(Pixel coordinate grounding data)
★ ★ ★ ★
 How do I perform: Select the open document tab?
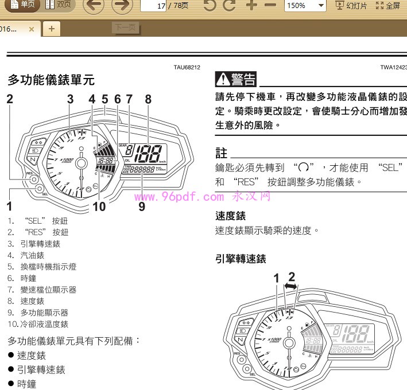coord(11,28)
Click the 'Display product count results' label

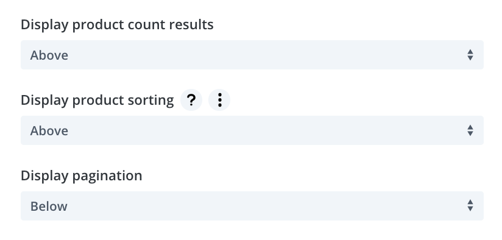pos(117,24)
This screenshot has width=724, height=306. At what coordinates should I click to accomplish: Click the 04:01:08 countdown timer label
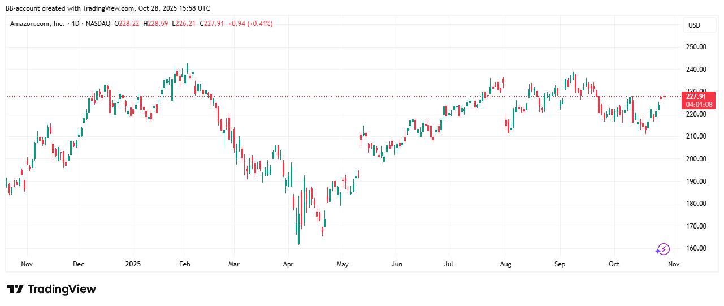pyautogui.click(x=699, y=105)
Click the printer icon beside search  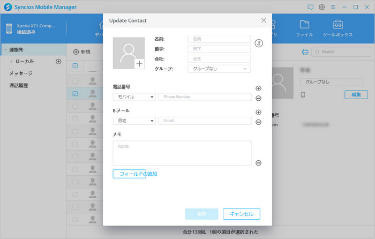(305, 52)
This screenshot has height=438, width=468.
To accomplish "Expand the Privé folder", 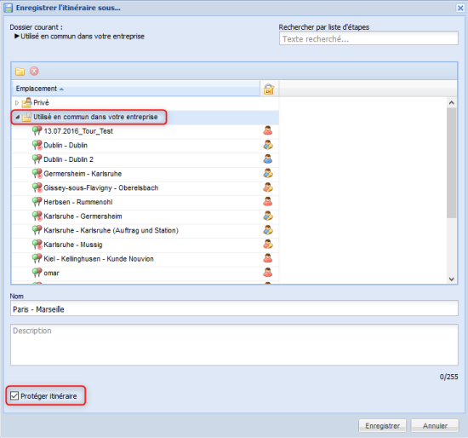I will pyautogui.click(x=17, y=103).
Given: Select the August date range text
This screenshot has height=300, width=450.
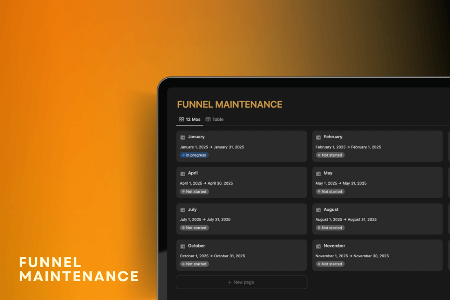Looking at the screenshot, I should click(x=346, y=219).
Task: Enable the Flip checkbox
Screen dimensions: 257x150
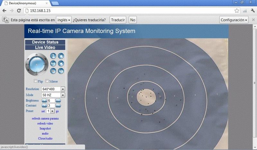Action: tap(36, 81)
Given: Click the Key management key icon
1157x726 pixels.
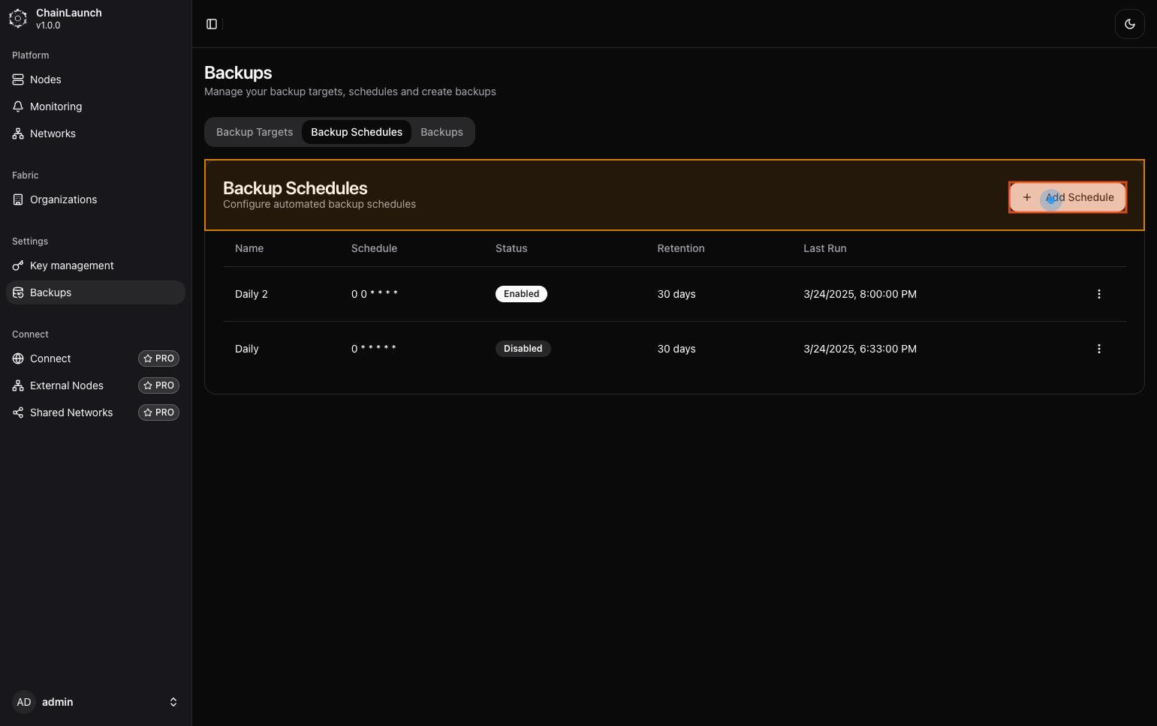Looking at the screenshot, I should (x=18, y=266).
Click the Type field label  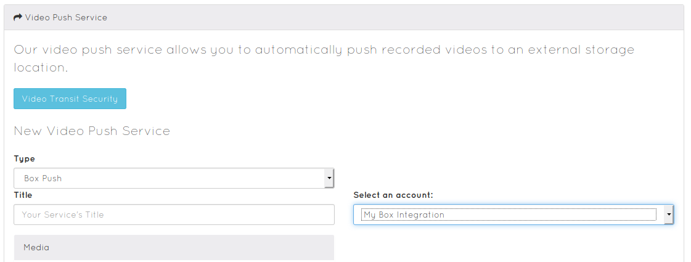click(x=24, y=158)
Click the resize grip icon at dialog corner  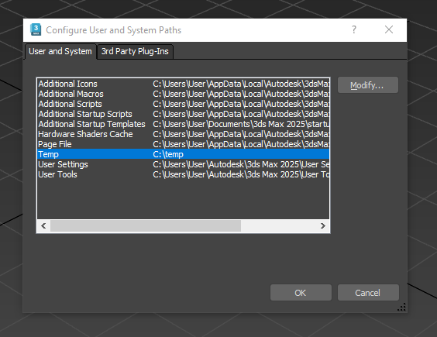pos(401,307)
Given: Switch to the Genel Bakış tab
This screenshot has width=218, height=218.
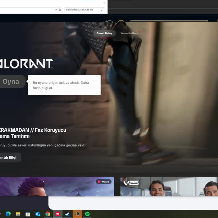Looking at the screenshot, I should point(104,33).
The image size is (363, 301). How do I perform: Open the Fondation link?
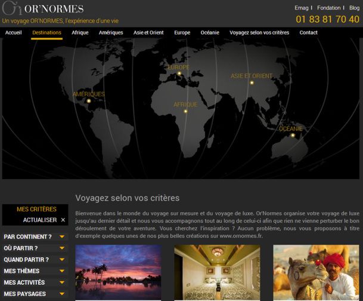pyautogui.click(x=328, y=8)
★ ★ ★ ★
Show all lines above that contain "Given".

Given: Select the August date range text
Given: Click the Key management key icon
Given: Switch to the Genel Bakış tab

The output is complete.